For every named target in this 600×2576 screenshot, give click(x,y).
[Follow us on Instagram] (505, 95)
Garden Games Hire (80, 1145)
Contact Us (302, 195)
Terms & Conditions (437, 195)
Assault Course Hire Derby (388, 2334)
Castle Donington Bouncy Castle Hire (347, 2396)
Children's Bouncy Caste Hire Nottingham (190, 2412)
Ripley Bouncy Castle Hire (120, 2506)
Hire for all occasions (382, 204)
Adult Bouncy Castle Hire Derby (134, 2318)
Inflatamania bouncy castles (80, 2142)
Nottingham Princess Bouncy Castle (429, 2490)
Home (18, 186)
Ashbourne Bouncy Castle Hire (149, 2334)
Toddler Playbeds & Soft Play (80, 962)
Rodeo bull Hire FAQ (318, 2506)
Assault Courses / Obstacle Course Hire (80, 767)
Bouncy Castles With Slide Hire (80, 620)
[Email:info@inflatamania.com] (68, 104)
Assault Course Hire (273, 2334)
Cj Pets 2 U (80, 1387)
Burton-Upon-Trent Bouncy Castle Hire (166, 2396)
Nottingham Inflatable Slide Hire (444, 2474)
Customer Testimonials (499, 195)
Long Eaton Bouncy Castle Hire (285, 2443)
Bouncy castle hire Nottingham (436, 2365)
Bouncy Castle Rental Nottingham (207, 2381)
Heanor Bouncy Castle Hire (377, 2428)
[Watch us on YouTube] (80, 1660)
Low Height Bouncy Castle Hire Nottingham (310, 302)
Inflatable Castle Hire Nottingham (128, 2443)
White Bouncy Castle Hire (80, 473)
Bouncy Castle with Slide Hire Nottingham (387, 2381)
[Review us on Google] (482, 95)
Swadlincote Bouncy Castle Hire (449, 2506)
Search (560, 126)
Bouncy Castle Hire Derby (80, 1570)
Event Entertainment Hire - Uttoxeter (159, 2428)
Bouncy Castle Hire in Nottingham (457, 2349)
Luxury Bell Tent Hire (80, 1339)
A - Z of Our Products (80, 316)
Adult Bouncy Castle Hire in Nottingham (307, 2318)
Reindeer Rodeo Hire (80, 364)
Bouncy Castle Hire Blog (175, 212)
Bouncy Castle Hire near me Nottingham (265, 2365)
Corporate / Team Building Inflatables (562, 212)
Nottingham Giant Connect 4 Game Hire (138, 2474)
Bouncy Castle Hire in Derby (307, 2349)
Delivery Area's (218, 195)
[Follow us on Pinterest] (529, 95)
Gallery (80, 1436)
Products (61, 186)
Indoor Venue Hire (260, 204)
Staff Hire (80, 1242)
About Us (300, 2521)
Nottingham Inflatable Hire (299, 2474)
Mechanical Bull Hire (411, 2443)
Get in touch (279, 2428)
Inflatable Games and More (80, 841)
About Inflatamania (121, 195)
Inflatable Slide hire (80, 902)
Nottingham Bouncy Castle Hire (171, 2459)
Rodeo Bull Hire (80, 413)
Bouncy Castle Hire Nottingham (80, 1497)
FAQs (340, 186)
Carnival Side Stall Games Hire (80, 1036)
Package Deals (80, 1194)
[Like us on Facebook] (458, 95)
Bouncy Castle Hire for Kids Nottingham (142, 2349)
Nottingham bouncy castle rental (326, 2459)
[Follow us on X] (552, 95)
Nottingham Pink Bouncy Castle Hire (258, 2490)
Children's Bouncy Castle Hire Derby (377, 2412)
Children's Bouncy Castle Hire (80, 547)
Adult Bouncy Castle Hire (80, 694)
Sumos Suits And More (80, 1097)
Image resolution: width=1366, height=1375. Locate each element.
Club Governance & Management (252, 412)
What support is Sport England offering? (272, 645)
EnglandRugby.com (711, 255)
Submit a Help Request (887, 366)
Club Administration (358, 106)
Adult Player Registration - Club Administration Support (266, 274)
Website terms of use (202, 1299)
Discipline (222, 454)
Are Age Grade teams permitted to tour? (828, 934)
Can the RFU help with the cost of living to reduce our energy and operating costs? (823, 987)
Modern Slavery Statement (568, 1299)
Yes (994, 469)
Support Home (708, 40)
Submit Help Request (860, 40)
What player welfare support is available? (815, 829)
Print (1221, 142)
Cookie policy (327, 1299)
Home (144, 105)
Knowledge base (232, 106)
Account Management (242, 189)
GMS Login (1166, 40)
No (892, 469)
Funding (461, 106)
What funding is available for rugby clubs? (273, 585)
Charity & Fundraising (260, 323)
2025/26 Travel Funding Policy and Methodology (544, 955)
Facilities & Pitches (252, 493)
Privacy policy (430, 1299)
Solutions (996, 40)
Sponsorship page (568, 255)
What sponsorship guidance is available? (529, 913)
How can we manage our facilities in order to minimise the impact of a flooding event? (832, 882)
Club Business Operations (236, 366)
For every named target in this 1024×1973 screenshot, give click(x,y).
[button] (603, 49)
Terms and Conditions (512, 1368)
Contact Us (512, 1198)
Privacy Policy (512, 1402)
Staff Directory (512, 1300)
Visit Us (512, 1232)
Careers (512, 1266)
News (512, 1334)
────────────────────
**WHAT THIS TASK INVOLVES:** Starting at the first line of the data above, please restate word for word every line up to and including the one that holds "Heanor Bouncy Castle Hire (377, 2428)", and add nothing else.

**OUTPUT:**
For every named target in this 600×2576 screenshot, give click(x,y).
[Follow us on Instagram] (505, 95)
Garden Games Hire (80, 1145)
Contact Us (302, 195)
Terms & Conditions (437, 195)
Assault Course Hire Derby (388, 2334)
Castle Donington Bouncy Castle Hire (347, 2396)
Children's Bouncy Caste Hire Nottingham (190, 2412)
Ripley Bouncy Castle Hire (120, 2506)
Hire for all occasions (382, 204)
Adult Bouncy Castle Hire Derby (134, 2318)
Inflatamania bouncy castles (80, 2142)
Nottingham Princess Bouncy Castle (429, 2490)
Home (18, 186)
Ashbourne Bouncy Castle Hire (149, 2334)
Toddler Playbeds & Soft Play (80, 962)
Rodeo bull Hire FAQ (318, 2506)
Assault Courses / Obstacle Course Hire (80, 767)
Bouncy Castles With Slide Hire (80, 620)
[Email:info@inflatamania.com] (68, 104)
Assault Course Hire (273, 2334)
Cj Pets 2 U (80, 1387)
Burton-Upon-Trent Bouncy Castle Hire (166, 2396)
Nottingham Inflatable Slide Hire (444, 2474)
Customer Testimonials (499, 195)
Long Eaton Bouncy Castle Hire (285, 2443)
Bouncy castle hire Nottingham (436, 2365)
Bouncy Castle Rental Nottingham (207, 2381)
Heanor Bouncy Castle Hire (377, 2428)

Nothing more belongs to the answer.